Specifically, heeding the advice of district Deputy Superintendent and chief bean-counter Erik Smith, the board, in the name of fiscal prudence, needed to come up with $1 million worth of cuts in the secondary district and $500,000 in the elementary district during Tuesday’s special hearing. With relative ease, unanimously passing simple budget craftsmanship tweaks like suspending contributions to deferred maintenance funds, capping the amount they spend annually on outside tech support, and hoping that the planned overhaul of the district’s embattled Special Education department will reduce litigation fees, the board was able to get about halfway to their goal before being forced to tackle what Board President Kate Parker called the “harder stuff.” After all, as Smith put it during the meeting, “When you take away more than $8.5 million in two years, pretty soon you run out of places you can cut.”

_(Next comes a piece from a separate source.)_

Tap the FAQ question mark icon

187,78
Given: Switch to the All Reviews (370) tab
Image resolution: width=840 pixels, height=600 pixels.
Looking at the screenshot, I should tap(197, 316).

The gut wrench began in earnest as the board whittled away toward the final numbers in the elementary and secondary districts. Teaching positions, administrator jobs, and class-size reductions ended up on the cutting-room floor, while things like salary reductions, work furloughs, and making elementary district parents pay $250 a year for their children to be bused to school were adopted. Acknowledging that details would need to be worked out with the Santa Barbara Teachers Association-a process scheduled to begin on June 22-the board tentatively approved doing away with a staff development day, something that equals an approximate half-percent pay cut for all district teachers but has the potential to save eight or nine full-time teaching positions. They also approved a two-day work furlough for all district administrators-roughly a one-percent pay reduction across the board-and accepted an offer from Sarvis to give up $10,000 of his salary. In a move that will equal the loss of an as-yet unknown amount of teacher jobs, the board also approved a class-size increase for kindergarten through third grade from a current 21.45-students-to-one-teacher ratio to 24-to-one. Furthermore, should the Santa Barbara Teachers Association not adopt the development day cut, the board fleshed out a “Plan B” that includes increasing the class sizes in kindergarten through third grade even further, all the way up to 25-to-one, as well as reducing assistant principal positions at both La Cumbre and Santa Barbara Junior High schools.

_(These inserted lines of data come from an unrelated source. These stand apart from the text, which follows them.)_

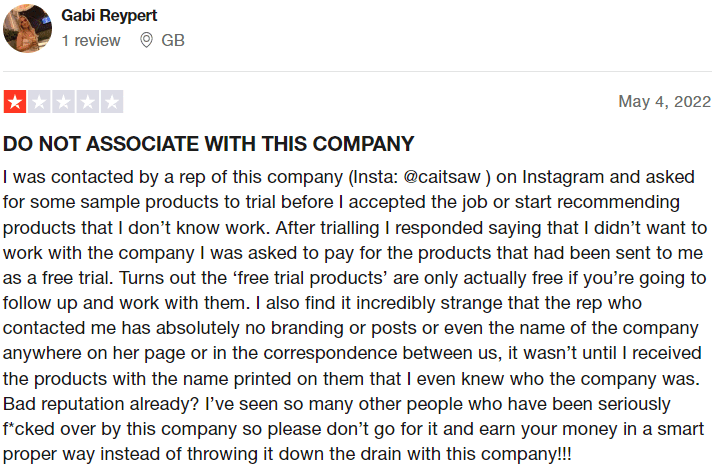722x470 pixels.
Task: Click the third grey rating star
Action: click(63, 102)
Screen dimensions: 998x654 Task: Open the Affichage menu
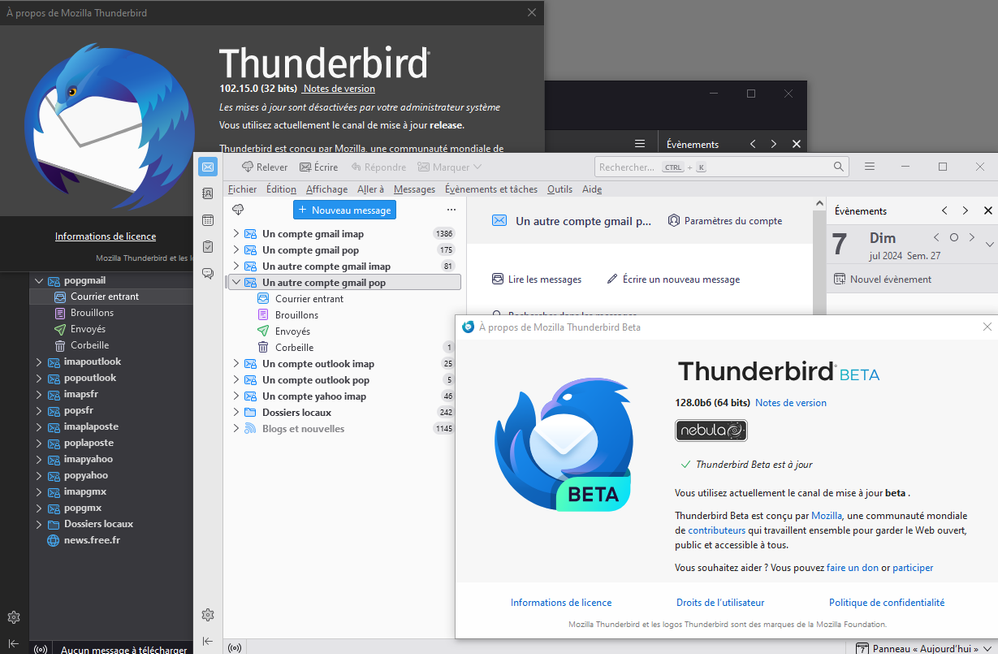(326, 189)
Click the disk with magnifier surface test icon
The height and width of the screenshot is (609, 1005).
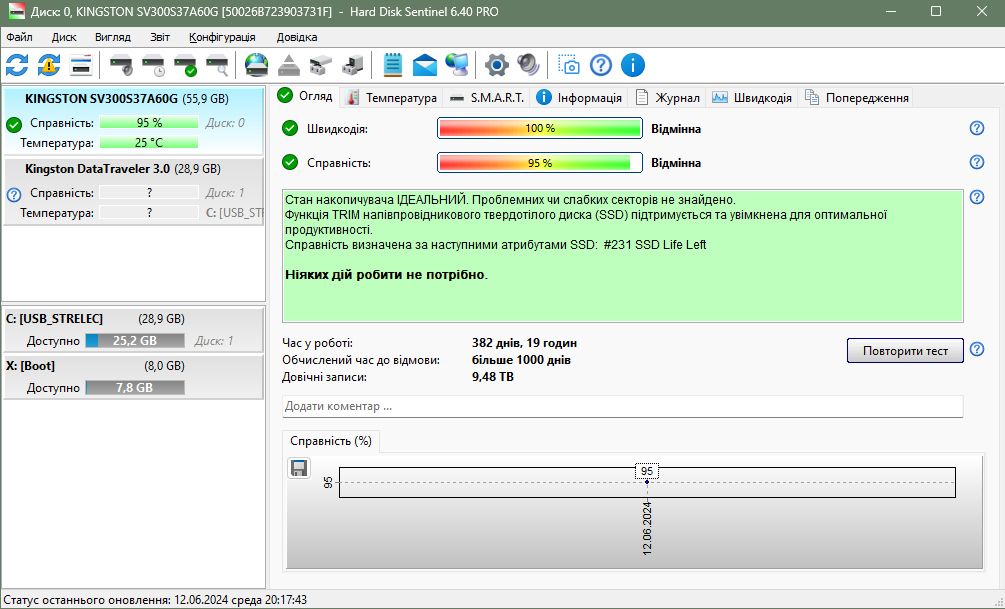click(x=217, y=65)
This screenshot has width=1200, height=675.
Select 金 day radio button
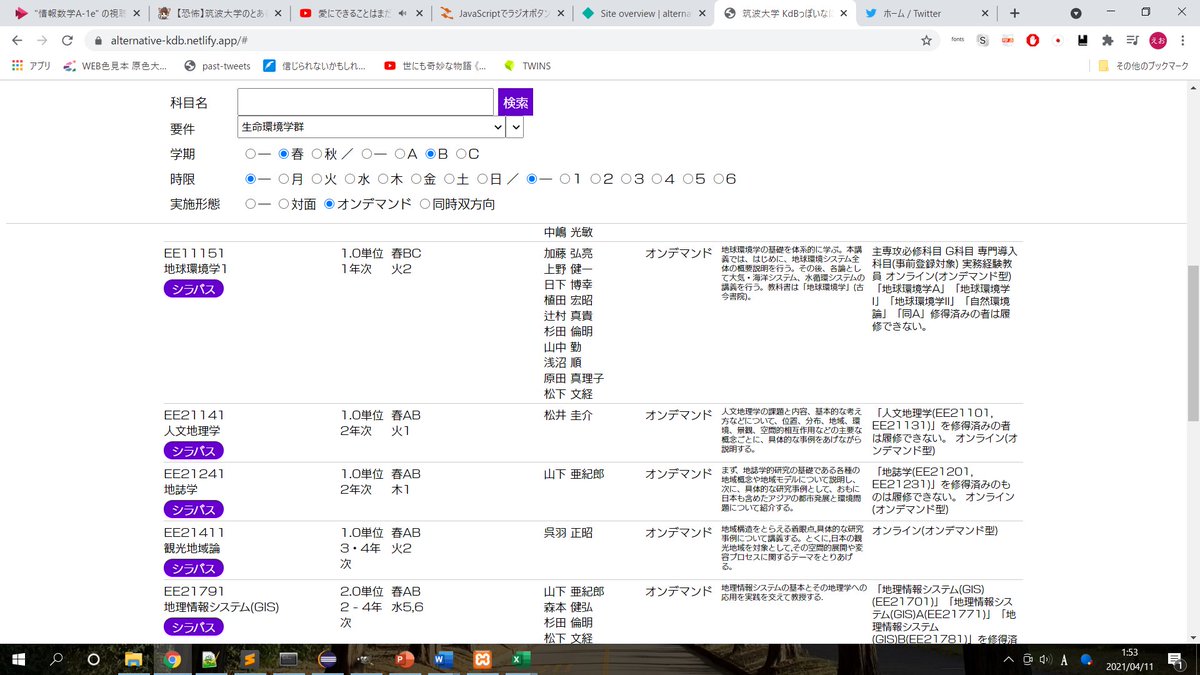(x=417, y=179)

As bad as it was Tuesday night, it could have been much worse. Thanks to several million dollars in federal stimulus package funding, a healthy strategic reserve fund, and the controversial decision earlier this year to do away with out-of-district transfer students in the elementary schools-a move that should see the elementary portion of the district achieve Basic Aid funding status sometime next year-the sum of the cuts levied this week was actually markedly smaller than it otherwise would have been. That being said, with the current state budget woes still very much up in the air and all signs pointing to continued cash flow problems next year, the financial future of the district is anything but certain. Acknowledging the aforementioned situation, Sarvis opined, “I think we are definitely looking at further reductions next year : We haven’t hit the bottom yet.”